KXPX-LP

Corpus Christi, Texas; United States;
- Channels: Analog: 14 (UHF);

Programming
- Affiliations: Telemundo (1991–1993); Independent (1993–1998); Pax (1998–2003); The Sportsman Channel (2003–2009); Retro TV (2009–2017); TBD (2017–2018);

Ownership
- Owner: Sinclair Broadcast Group; (KUQI Licensee, LLC);
- Sister stations: KSCC, KTOV-LP

History
- Founded: July 13, 1990
- First air date: March 15, 1991
- Last air date: April 3, 2018; (27 years, 19 days); (license canceled);
- Former call signs: K66EB (1991–1999); KXPX-LP (1999–2000); KXPX-CA (2000–2012);
- Former channel number(s): Analog: 66 (UHF, 1991–1999)
- Call sign meaning: Pax (former affiliation)

Technical information
- Facility ID: 14678
- Class: LP
- ERP: 8 kW
- Transmitter coordinates: 27°47′47.0″N 97°23′48.0″W﻿ / ﻿27.796389°N 97.396667°W
- Translator(s): KSCC-DT 38.2 (UHF) Corpus Christi

= KXPX-LP =

Television station in Corpus Christi, Texas (1991–2018)

KXPX-LP (channel 14) was a low-power television station in Corpus Christi, Texas, United States, which operated from 1991 to 2018. Last owned by Sinclair Broadcast Group, its final programming was the digital multicast network TBD. It was functionally replaced by a digital subchannel of co-owned Fox affiliate KSCC (channel 38). The transmitter was located on Leopard Street in Corpus Christi.

==History==
The station went on the air as K66EB (channel 66) on March 15, 1991. It was originally an affiliate of Telemundo with local programming consisting of lottery results and a weekly Catholic Mass and the Home Shopping Network in overnight hours. It lost Telemundo two years after startup to a new low-power station, K68DJ "KAJA", co-owned with local independent station K47DF "KDF".

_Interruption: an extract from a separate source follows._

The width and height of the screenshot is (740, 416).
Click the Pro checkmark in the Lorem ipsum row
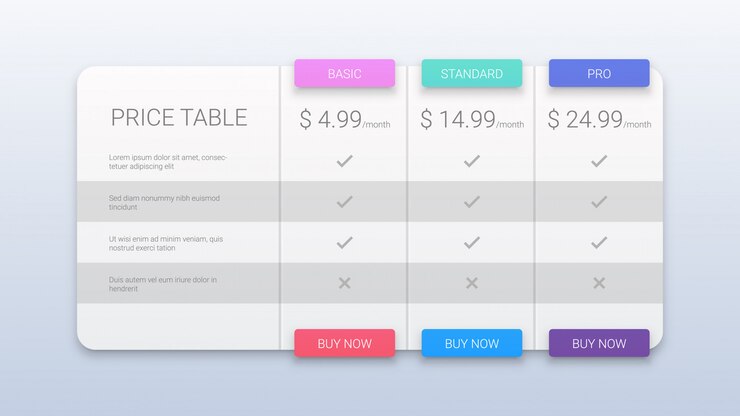tap(599, 161)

In 1999, the station moved to channel 14, adopted the call sign KXPX-LP, and affiliated with Pax. It switched to The Sportsman Channel in 2003 and to Retro Television Network in 2009.

GH Broadcasting announced that it would sell KXPX to London Broadcasting Company, owner of KIII (channel 3), in March 2012. The sale fell through in early 2013, after which GH declared bankruptcy, remaining as debtor-in-possession. On July 3, 2012, GH informed the Federal Communications Commission (FCC) that it would surrender its class A status, as it determined that it could no longer comply with the minimum requirements for the classification; KXPX had been a class A station since 2000.

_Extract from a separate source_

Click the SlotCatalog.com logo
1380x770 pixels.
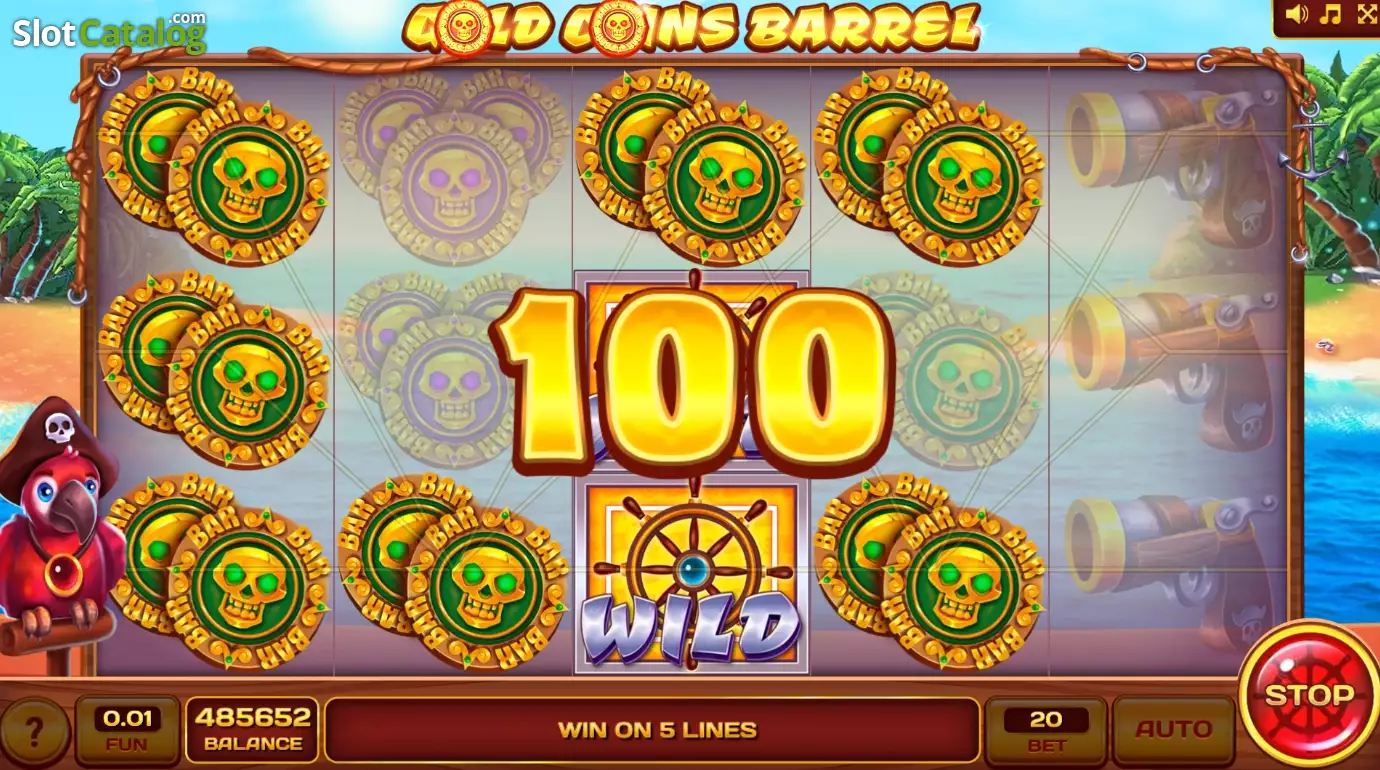[x=109, y=32]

In late 2014, the sale of the station to Corpus 18, LLC, a partnership formed by the noteholders of debt of GH and High Maintenance Broadcasting, owners of KUQI and a related business to GH, was finalized. On October 2, 2015, Corpus 18 agreed to sell KXPX-LP, KUQI, and KTOV-LP to Sinclair Broadcast Group for $9.25 million. It changed programming to TBD in 2017.

KXPX-LP's license was canceled by the FCC on April 3, 2018; its programming is now seen exclusively on KSCC-DT2.